Figure 1.
Design of the expression plasmids.
As shown in Panel A, the pGM-HαHβ plasmid system contains a cassette of tandemly arrayed α- and β-globin genes with a Shine-Dalgarno ribosomal binding site as a spacer DNA. The MAP cassette is located downstream of β-globin. As shown in panel B, the pCO-MAP plasmid contains a MAP cassette under the control of a T7 promoter along with a kanamycin resistance gene.
Figure 2.
SDS-PAGE (20%) image showing the purified rHb isoforms.
Lane BHb, Bovine Hb standard; Lane M, BioRad size standards; Lane 1, HH crude lysate; Lane 2, HH clarified fraction after dialysis; Lane 3, HH purified fraction; Lane 4, LL crude lysate; Lane 5, LL clarified fraction after dialysis; Lane 6, LL purified fraction; Lane NaHb, Native Hb from deer mouse blood.
Figure 3.
Variation in the efficiency of MAP enzyme in cleaving N-terminal methionine residues from the α- and β-chain subunits of purified HH rHb.
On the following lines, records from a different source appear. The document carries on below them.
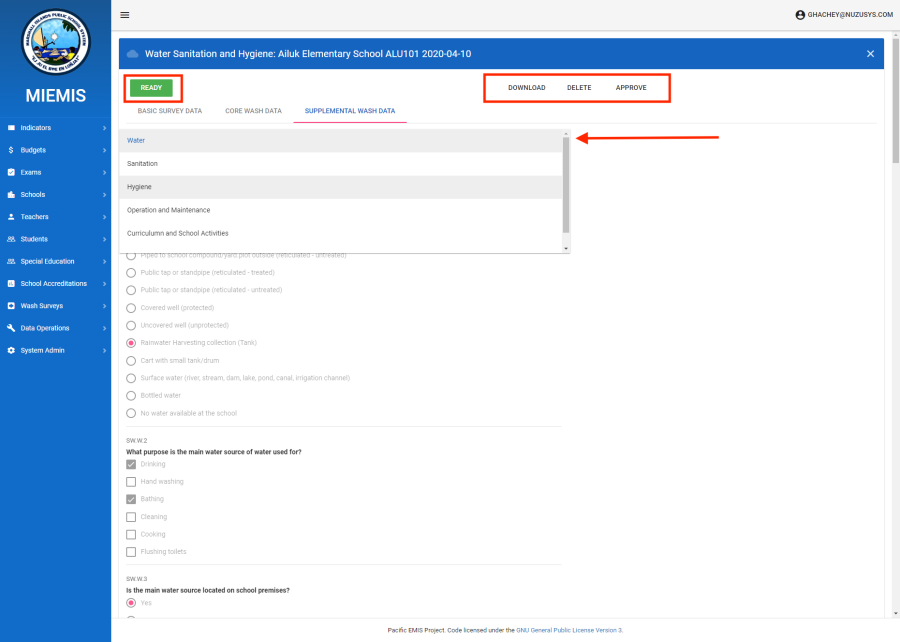Select the Covered well (protected) option
The width and height of the screenshot is (900, 642).
131,307
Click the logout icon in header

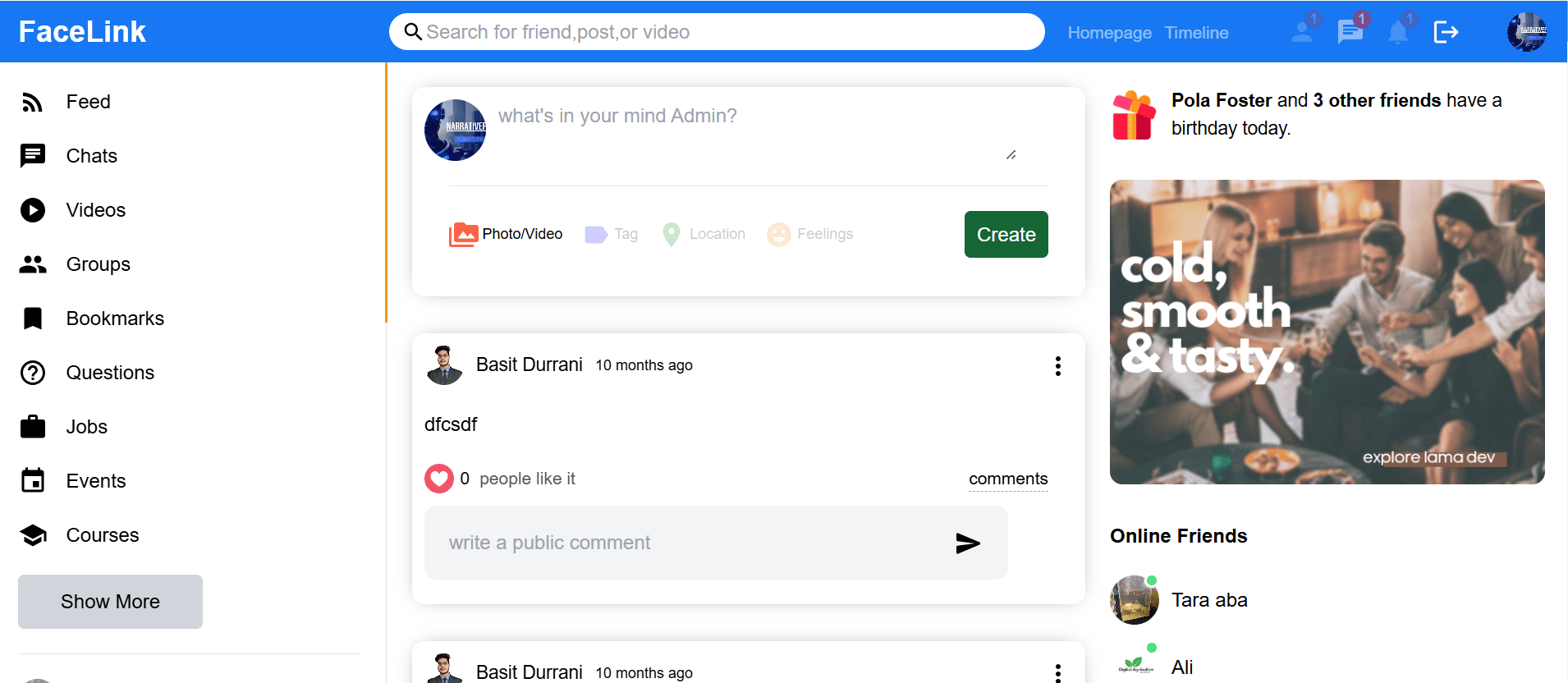[1446, 32]
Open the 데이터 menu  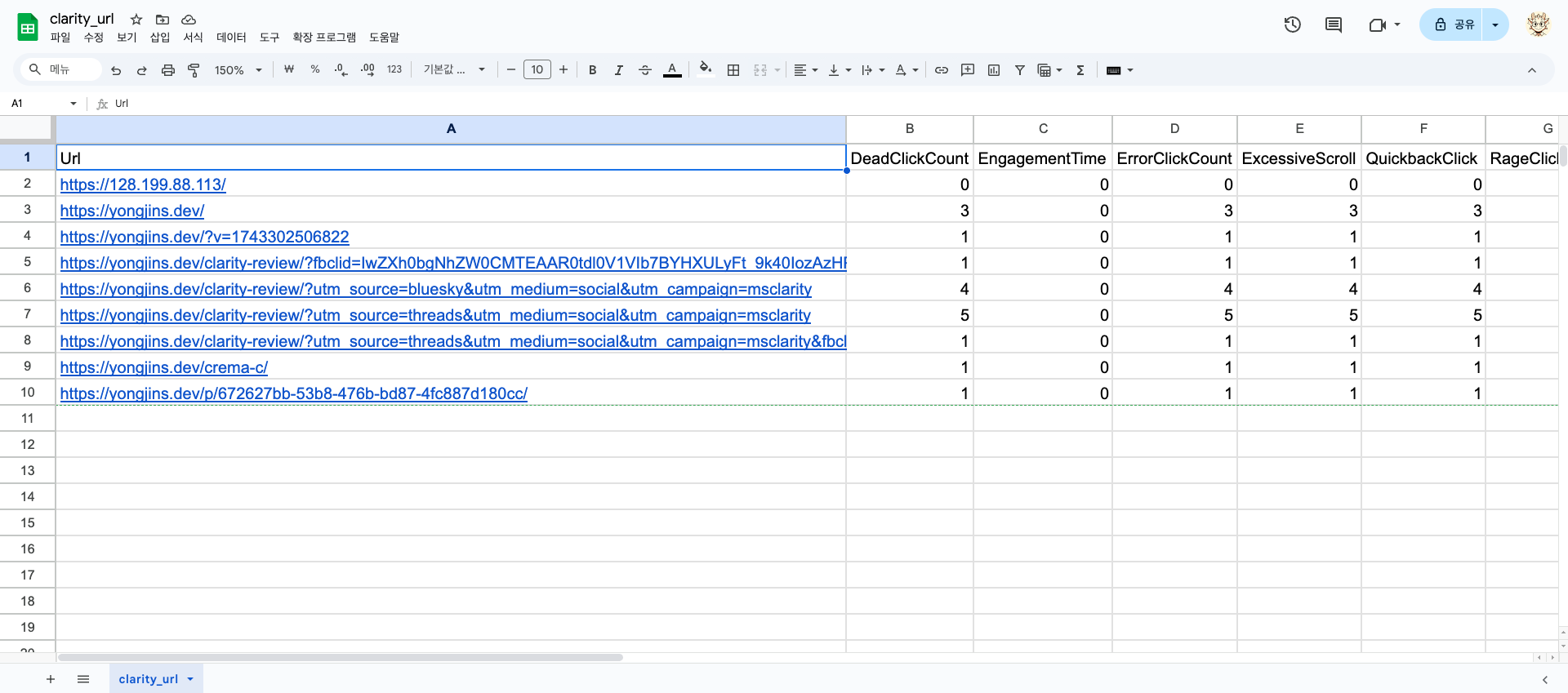(231, 38)
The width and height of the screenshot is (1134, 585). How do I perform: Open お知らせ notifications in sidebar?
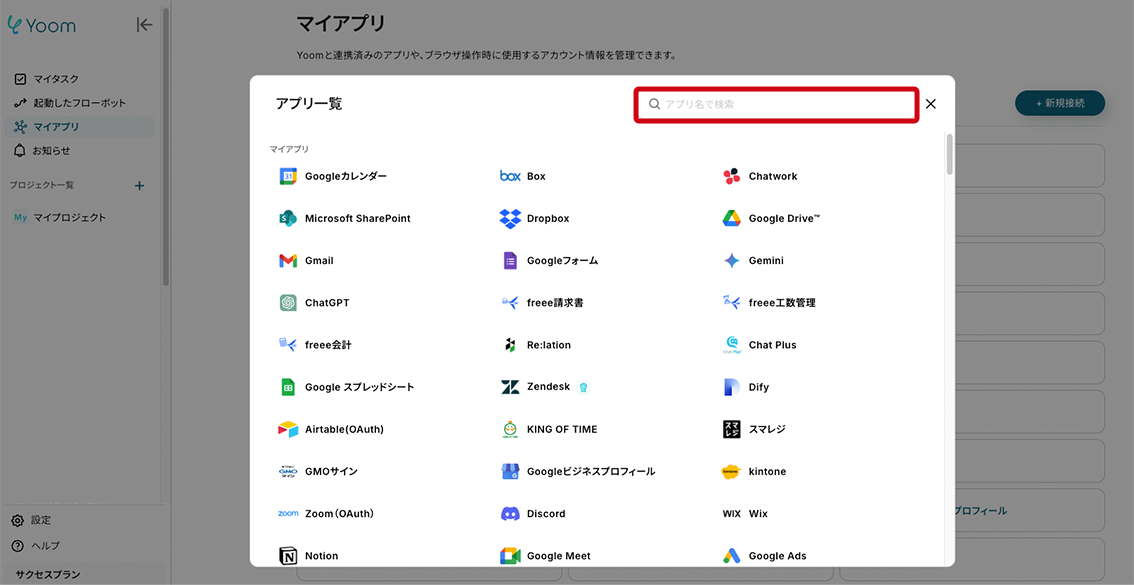pos(51,151)
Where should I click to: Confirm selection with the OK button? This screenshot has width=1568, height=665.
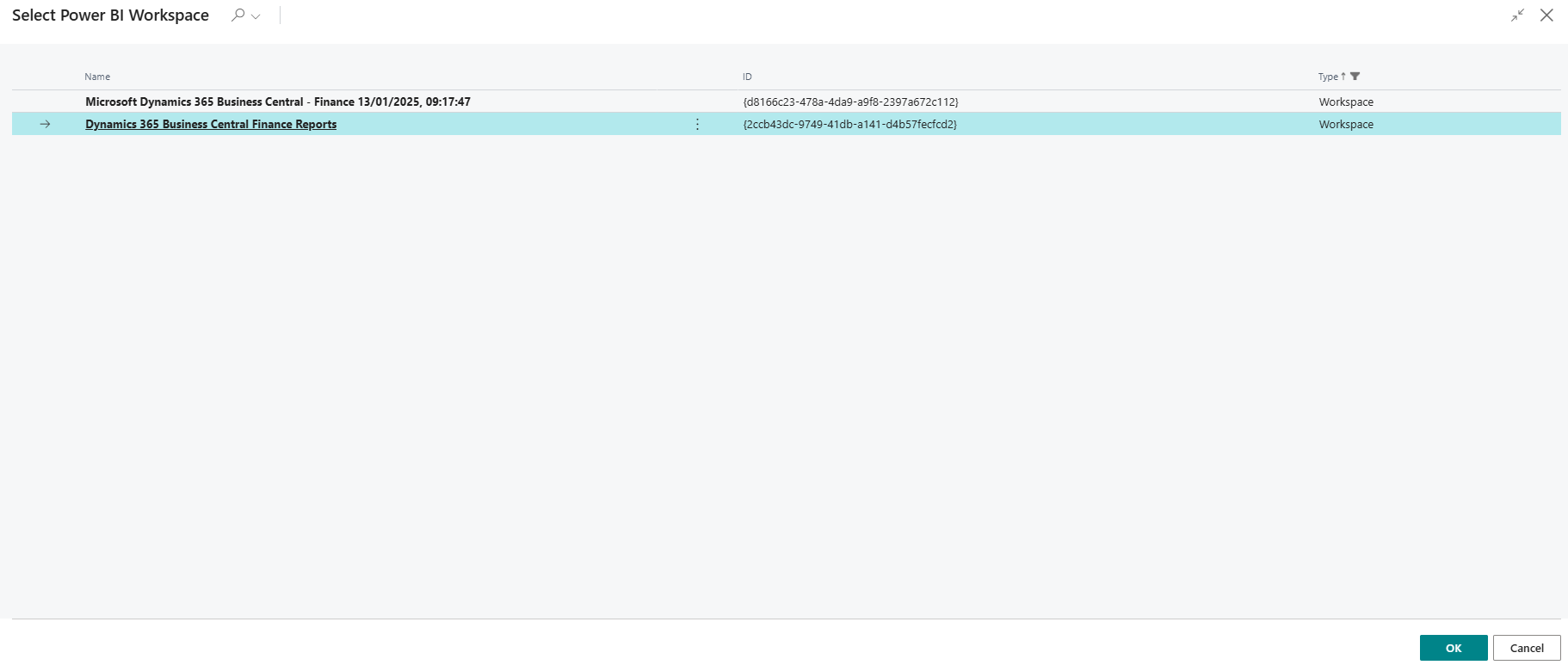coord(1454,648)
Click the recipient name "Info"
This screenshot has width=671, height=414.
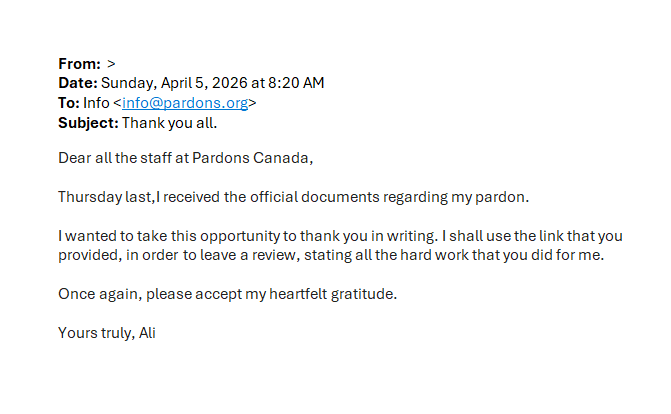(x=96, y=103)
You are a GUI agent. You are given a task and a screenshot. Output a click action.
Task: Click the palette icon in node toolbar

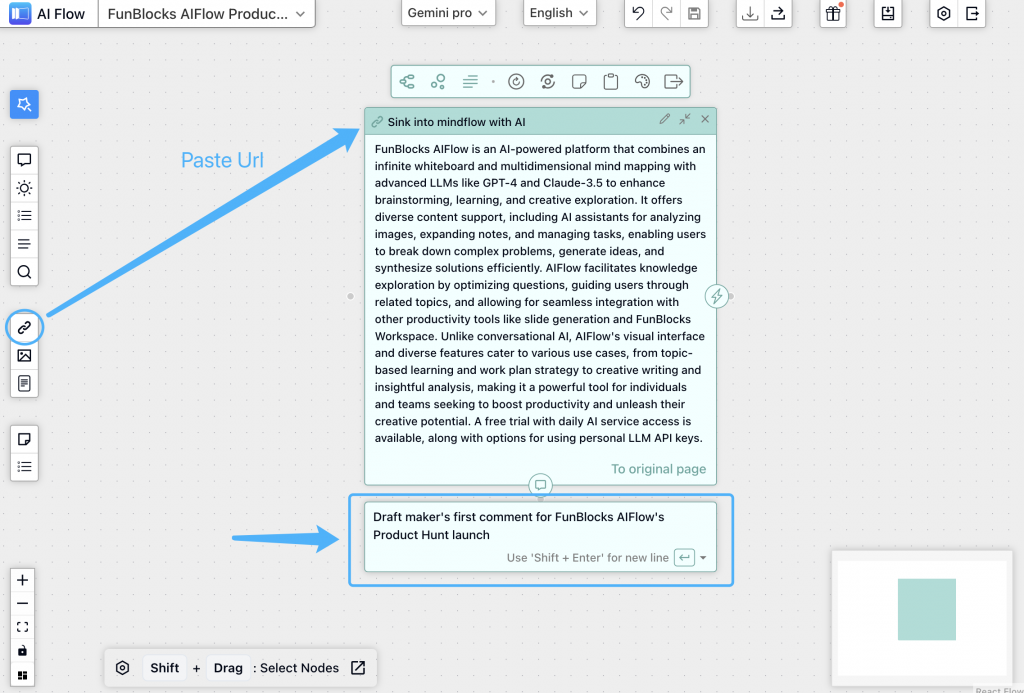coord(643,82)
The relative fractions of methionine and valine in the N-terminal residue positions are shown for three experimental conditions: (A) BL21Star™ (DE3) at 12°C for 24 hr, (B) BL21Star™ (DE3) at 30°C for 4 hr with co-expression of pCO-MAP expression plasmid, and (C) JM109 (DE3) at 28°C for 16 hr with co-expression of pCO-MAP expression plasmid. The efficiency of the MAP enzyme in cleaving the N-terminal methione residues from the α- and β-chain subunits is indicated by the relative fraction of methionine vs. valine in the N-terminal residue position. When the percentage of globin chains with NA1 valine exceeds 95%, this indicates that the post-translational modification has been carried out properly.
Figure 4.
O2-binding properties of purified deer mouse rHbs.
Panels A and B show O2 equilibrium curves for purified rHbs HH and LL, respectively. The rHbs HH and LL were expressed in the JM109 (DE3) E. coli strain at 28°C for 16 hr with co-expression of the pCO-MAP plasmid. O2-binding measurements were conducted at pH 7.4 at 37°C in presence and absence of allosteric cofactors (0.1 M Cl−, 0.1 M Hepes, 2.0-fold ratio DPG /rHb tetramers and 0.2 mM heme). Horizontal lines denote the half-saturation value for each rHb.